Copy exactly the lines of the records below, and only those lines, beginning with the line that contains "The width and height of the screenshot is (1634, 355)." and ending with the line that contains "Image resolution: width=942".

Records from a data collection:

┌──

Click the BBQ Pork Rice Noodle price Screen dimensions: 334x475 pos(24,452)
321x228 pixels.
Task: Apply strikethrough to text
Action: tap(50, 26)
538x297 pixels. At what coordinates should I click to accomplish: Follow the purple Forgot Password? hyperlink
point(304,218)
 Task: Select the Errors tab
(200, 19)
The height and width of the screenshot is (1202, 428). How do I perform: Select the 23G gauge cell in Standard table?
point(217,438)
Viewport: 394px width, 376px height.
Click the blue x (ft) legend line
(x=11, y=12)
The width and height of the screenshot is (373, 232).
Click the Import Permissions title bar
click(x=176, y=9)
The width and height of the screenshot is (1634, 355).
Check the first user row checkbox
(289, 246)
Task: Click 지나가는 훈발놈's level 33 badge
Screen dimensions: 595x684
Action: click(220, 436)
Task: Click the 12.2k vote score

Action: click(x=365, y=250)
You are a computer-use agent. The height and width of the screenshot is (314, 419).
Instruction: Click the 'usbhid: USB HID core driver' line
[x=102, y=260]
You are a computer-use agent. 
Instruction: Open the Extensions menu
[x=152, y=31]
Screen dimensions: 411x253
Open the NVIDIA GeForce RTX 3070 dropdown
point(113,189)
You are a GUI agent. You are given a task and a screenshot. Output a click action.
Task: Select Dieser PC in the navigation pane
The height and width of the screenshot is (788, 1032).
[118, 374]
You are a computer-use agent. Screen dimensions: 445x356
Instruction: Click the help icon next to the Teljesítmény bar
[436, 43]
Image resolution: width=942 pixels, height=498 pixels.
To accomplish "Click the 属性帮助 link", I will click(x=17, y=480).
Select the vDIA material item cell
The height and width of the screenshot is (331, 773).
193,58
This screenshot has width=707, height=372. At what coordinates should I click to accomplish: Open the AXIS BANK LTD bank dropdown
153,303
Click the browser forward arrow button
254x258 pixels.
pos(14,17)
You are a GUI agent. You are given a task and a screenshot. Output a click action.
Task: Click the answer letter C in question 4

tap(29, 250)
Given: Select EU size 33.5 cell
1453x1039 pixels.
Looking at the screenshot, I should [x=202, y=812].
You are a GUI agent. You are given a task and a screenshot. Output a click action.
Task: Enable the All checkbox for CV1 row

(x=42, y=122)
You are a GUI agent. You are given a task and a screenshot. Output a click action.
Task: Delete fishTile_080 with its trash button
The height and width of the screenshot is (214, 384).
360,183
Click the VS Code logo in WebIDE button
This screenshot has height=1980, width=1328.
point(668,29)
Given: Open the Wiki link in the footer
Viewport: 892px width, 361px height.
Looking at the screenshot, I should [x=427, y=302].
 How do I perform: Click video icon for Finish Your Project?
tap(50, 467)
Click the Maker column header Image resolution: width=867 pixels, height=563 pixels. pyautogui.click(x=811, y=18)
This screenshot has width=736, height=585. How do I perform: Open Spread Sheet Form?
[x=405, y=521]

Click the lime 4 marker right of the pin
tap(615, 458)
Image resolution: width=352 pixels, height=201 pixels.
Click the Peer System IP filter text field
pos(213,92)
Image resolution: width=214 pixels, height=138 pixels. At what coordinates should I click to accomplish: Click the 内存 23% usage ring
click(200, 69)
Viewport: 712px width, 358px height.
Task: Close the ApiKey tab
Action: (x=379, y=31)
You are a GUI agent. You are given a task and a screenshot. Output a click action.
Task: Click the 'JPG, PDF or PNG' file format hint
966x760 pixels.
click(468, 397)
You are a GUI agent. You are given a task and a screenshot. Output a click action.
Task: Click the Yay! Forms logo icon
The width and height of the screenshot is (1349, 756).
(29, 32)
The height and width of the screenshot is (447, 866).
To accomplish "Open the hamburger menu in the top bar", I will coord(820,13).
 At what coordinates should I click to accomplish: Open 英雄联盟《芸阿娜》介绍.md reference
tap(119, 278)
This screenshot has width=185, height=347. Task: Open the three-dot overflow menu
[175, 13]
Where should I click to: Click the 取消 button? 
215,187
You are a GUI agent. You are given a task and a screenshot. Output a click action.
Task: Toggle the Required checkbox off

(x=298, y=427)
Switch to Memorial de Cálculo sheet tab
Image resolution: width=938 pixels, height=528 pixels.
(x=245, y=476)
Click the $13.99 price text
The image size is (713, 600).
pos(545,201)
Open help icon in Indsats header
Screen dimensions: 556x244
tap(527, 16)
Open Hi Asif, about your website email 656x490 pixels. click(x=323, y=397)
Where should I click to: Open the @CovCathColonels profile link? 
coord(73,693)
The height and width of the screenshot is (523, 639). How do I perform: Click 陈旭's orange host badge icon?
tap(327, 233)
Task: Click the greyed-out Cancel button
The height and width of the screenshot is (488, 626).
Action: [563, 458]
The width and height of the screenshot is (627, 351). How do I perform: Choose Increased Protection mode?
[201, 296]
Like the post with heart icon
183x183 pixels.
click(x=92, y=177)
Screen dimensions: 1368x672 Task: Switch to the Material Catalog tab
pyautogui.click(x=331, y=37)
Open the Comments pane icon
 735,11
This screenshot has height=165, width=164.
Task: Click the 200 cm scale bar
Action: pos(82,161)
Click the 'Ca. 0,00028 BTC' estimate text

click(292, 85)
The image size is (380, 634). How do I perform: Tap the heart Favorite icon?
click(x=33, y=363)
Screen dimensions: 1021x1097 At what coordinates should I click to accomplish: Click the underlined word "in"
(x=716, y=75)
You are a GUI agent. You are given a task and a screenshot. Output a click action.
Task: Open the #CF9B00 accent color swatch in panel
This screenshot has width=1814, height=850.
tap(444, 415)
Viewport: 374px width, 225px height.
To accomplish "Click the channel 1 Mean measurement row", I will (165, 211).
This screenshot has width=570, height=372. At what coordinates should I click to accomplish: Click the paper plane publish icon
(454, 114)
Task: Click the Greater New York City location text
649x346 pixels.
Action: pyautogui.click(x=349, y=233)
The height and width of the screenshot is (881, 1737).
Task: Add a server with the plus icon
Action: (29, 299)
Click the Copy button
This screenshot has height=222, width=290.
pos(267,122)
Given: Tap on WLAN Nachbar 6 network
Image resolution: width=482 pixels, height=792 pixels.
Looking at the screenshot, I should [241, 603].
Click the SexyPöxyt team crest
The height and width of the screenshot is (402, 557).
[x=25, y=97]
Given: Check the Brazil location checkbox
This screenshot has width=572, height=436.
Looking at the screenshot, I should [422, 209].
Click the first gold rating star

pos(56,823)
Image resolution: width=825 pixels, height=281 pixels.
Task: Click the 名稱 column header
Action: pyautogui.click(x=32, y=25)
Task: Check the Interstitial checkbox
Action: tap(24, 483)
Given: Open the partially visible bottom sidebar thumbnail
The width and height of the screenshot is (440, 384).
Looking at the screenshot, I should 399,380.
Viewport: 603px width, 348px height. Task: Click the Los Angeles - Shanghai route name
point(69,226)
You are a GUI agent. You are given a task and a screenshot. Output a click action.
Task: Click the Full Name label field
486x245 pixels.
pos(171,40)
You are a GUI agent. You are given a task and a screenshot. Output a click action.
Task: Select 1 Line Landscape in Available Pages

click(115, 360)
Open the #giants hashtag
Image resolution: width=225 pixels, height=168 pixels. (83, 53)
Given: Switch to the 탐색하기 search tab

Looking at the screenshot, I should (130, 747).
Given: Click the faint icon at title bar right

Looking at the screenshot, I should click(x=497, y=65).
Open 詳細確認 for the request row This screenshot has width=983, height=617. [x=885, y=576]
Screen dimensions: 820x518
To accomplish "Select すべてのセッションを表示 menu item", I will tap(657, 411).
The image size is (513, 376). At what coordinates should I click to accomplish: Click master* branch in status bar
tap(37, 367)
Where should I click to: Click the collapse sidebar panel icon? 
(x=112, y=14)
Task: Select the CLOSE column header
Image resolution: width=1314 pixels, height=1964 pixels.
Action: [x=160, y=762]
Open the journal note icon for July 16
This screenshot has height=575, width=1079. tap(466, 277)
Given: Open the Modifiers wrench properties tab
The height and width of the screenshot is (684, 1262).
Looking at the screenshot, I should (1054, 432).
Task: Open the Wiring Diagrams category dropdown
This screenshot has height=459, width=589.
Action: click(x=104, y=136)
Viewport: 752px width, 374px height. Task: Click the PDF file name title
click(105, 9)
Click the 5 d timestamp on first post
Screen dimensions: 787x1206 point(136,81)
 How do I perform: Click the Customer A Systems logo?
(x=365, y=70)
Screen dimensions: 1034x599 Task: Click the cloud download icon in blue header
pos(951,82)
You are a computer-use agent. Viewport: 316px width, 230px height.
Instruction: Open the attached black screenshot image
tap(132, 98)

└──

Result below:
The width and height of the screenshot is (1634, 355).
Check the first user row checkbox
(289, 246)
Task: Click 지나가는 훈발놈's level 33 badge
Screen dimensions: 595x684
Action: click(220, 436)
Task: Click the 12.2k vote score

Action: click(x=365, y=250)
You are a computer-use agent. The height and width of the screenshot is (314, 419).
Instruction: Click the 'usbhid: USB HID core driver' line
[x=102, y=260]
You are a computer-use agent. 
Instruction: Open the Extensions menu
[x=152, y=31]
Screen dimensions: 411x253
Open the NVIDIA GeForce RTX 3070 dropdown
point(113,189)
You are a GUI agent. You are given a task and a screenshot. Output a click action.
Task: Select Dieser PC in the navigation pane
The height and width of the screenshot is (788, 1032).
[118, 374]
You are a computer-use agent. Screen dimensions: 445x356
Instruction: Click the help icon next to the Teljesítmény bar
[436, 43]
Image resolution: width=942 pixels, height=498 pixels.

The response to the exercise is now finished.